Exercise description
Render the items from the line containing "You are a GUI" through the end of the items as a Markdown table with the columns Row and Line, numbering each row and omitting blank lines. Leave the pictures out of the answer.

____ Data supplied

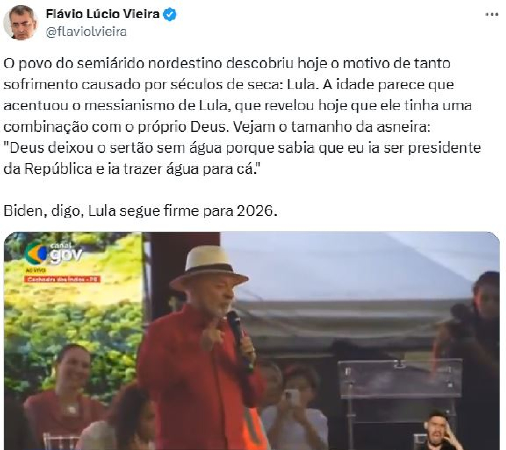Image resolution: width=506 pixels, height=450 pixels.
Task: Click the blue verified badge
Action: (x=170, y=15)
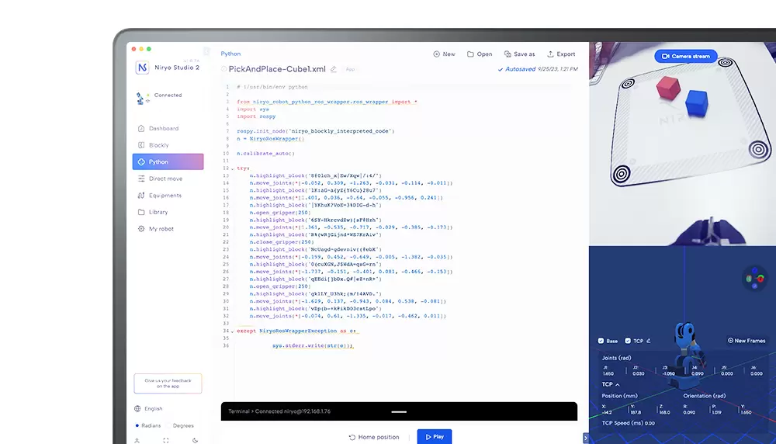Image resolution: width=776 pixels, height=444 pixels.
Task: Click the Camera stream button
Action: (x=685, y=57)
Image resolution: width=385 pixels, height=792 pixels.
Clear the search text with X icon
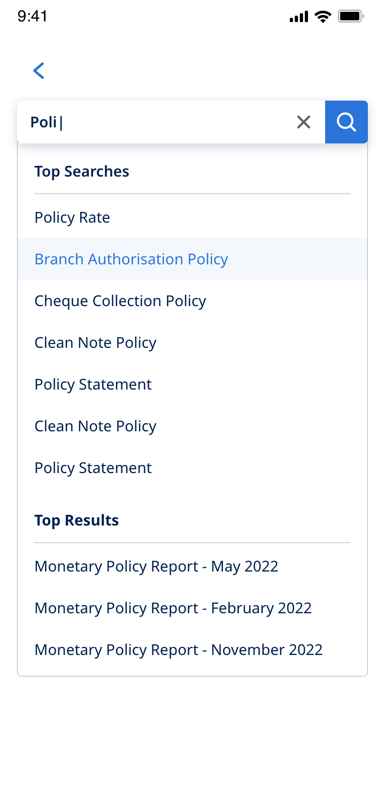[x=304, y=122]
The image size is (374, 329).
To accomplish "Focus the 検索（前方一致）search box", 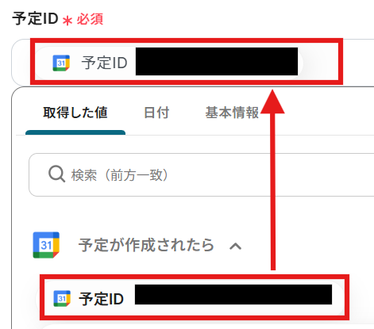I will [201, 174].
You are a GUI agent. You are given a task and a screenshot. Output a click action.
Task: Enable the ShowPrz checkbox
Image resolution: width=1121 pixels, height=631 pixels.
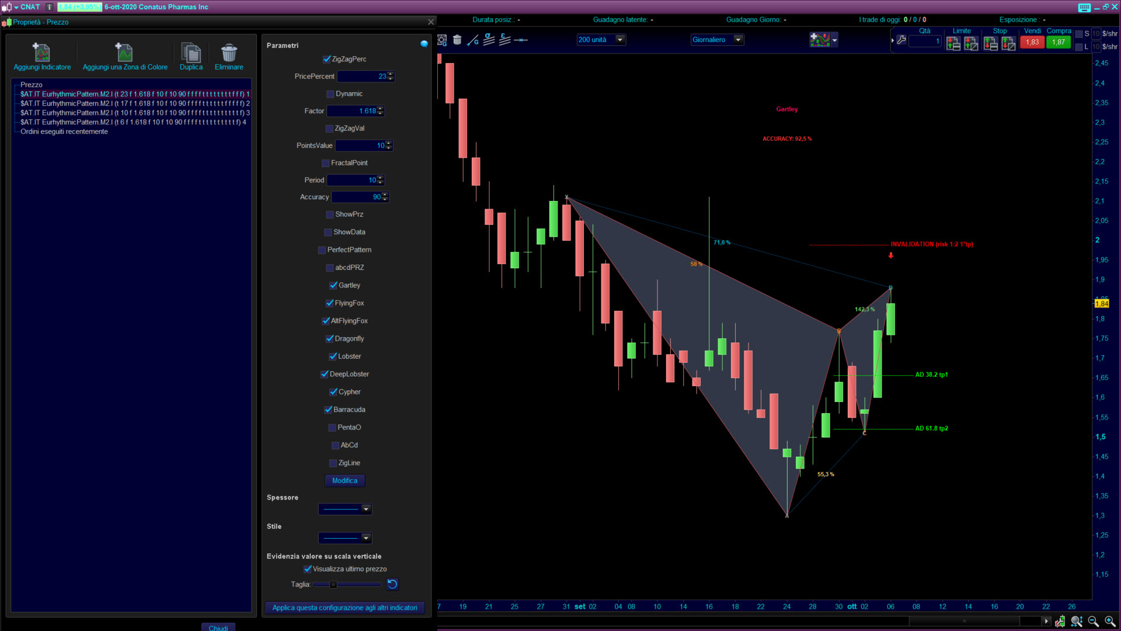pyautogui.click(x=330, y=215)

________

Written answer
| Row | Line |
|---|---|
| 1 | You are a GUI agent. You are given a task and a screenshot. Output a click action. |
| 2 | Task: Enable the ShowPrz checkbox |
| 3 | Image resolution: width=1121 pixels, height=631 pixels. |
| 4 | pyautogui.click(x=330, y=215) |